[begin Given data]
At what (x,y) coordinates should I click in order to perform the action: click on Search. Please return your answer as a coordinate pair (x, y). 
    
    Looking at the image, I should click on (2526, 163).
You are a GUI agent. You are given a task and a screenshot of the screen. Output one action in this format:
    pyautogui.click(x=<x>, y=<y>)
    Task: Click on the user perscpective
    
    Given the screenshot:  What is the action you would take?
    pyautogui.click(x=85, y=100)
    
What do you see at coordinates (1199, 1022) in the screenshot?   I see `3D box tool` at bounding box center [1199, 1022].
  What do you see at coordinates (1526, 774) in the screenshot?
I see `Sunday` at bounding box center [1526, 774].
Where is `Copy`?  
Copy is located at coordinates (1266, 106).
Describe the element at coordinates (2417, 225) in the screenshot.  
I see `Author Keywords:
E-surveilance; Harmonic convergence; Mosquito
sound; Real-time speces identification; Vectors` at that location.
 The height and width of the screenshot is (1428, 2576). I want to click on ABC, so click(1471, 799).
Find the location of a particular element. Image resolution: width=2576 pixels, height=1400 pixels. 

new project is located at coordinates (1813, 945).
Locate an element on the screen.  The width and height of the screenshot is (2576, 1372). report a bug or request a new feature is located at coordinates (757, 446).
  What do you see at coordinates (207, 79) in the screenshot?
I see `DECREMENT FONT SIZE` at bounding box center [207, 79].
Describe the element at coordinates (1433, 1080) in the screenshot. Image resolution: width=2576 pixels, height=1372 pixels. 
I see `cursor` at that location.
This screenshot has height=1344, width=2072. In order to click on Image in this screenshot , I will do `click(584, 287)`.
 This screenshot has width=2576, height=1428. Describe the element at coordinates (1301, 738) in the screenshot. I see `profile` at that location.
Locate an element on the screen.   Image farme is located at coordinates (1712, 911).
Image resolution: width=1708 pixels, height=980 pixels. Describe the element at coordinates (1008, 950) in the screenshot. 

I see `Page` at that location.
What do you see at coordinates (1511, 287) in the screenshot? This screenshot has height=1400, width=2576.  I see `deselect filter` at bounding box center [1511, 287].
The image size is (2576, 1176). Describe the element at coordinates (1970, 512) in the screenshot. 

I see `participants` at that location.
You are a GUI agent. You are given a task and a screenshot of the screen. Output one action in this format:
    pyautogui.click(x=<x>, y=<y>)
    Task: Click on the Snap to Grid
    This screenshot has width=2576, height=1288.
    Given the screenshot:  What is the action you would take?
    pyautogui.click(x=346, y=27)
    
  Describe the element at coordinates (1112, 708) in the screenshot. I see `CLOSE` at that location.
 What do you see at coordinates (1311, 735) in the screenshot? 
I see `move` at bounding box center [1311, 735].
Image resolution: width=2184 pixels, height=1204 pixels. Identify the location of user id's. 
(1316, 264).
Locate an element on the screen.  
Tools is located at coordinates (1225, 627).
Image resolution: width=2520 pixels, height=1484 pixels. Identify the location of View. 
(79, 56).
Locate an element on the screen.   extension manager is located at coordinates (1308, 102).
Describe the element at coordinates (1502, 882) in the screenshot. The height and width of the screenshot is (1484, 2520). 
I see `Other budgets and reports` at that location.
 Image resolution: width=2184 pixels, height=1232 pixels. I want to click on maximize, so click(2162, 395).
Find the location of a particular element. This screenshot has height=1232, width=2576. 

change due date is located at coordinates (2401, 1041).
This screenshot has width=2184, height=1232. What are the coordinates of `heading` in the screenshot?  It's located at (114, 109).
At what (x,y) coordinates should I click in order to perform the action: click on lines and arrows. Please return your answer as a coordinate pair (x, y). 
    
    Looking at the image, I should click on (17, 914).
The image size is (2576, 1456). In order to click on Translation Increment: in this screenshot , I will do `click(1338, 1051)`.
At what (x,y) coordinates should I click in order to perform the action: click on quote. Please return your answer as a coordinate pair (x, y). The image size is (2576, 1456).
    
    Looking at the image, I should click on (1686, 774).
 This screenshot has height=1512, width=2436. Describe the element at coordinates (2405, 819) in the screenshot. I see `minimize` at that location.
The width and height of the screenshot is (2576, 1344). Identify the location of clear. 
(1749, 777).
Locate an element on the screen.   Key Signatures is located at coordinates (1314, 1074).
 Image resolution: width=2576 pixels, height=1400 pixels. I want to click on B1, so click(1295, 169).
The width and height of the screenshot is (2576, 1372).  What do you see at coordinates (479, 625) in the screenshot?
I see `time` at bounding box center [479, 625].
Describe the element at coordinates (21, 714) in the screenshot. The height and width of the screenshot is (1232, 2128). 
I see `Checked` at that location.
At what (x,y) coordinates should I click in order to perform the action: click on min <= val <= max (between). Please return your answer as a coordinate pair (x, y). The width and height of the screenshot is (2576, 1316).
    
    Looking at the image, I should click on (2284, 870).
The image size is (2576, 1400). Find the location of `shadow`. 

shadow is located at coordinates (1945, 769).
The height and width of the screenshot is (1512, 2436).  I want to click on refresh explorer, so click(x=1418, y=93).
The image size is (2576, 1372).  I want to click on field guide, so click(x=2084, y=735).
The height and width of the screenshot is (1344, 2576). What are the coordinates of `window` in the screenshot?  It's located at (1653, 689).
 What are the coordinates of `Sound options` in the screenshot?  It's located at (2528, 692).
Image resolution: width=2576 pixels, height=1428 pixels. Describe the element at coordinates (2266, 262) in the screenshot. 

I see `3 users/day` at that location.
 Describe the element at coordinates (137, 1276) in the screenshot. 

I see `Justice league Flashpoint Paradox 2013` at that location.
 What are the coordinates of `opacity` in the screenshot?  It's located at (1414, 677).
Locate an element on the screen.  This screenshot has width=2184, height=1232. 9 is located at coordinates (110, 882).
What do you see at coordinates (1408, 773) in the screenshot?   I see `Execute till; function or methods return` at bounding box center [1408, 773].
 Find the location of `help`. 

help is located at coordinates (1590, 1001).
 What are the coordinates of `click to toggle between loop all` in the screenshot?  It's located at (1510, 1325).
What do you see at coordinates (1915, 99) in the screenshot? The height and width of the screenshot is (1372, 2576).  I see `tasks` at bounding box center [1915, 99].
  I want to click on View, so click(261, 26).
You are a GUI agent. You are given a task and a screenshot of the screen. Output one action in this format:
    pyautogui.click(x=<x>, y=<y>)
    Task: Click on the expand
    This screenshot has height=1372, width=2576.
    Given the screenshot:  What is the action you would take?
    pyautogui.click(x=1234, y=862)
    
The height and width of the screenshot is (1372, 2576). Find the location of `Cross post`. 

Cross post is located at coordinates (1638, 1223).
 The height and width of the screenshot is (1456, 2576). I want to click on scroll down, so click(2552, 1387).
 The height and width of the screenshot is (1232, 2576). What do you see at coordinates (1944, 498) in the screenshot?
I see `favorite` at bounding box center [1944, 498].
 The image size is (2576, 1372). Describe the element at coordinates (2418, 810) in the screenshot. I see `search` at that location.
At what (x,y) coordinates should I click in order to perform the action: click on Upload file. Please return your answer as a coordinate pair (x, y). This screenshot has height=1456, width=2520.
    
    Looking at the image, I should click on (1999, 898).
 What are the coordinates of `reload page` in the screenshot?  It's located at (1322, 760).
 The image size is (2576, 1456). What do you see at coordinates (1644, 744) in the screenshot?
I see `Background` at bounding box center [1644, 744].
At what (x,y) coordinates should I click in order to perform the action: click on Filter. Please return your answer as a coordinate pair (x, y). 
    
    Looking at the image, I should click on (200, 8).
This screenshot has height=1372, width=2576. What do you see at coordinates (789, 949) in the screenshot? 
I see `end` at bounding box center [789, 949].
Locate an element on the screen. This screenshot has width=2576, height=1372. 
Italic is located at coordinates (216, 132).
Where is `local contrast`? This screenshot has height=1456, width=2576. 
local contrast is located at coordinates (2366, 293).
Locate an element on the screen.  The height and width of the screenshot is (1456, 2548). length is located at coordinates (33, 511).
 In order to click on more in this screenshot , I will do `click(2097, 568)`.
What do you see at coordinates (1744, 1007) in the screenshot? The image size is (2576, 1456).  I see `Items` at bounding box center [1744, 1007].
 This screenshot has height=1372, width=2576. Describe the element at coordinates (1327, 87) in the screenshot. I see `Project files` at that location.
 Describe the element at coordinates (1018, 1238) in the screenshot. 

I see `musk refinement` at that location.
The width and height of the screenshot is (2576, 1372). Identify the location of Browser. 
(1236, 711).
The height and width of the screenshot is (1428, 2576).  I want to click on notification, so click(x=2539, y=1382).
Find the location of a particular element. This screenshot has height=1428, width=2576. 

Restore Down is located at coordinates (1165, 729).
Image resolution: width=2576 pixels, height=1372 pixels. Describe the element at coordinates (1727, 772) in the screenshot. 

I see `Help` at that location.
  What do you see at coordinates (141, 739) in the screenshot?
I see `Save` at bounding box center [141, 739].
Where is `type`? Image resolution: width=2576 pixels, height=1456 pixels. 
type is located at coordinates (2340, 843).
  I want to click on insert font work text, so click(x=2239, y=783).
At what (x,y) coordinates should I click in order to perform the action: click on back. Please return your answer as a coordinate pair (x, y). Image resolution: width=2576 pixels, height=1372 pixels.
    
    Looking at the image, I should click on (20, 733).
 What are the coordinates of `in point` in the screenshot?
[end Given data]
**Your objective:** Please pull out every line of the listing above that contains the word "Where".

**Full output:**
Where is `Copy`?  
Where is `local contrast`? This screenshot has height=1456, width=2576. 
Where is `type`? Image resolution: width=2576 pixels, height=1456 pixels. 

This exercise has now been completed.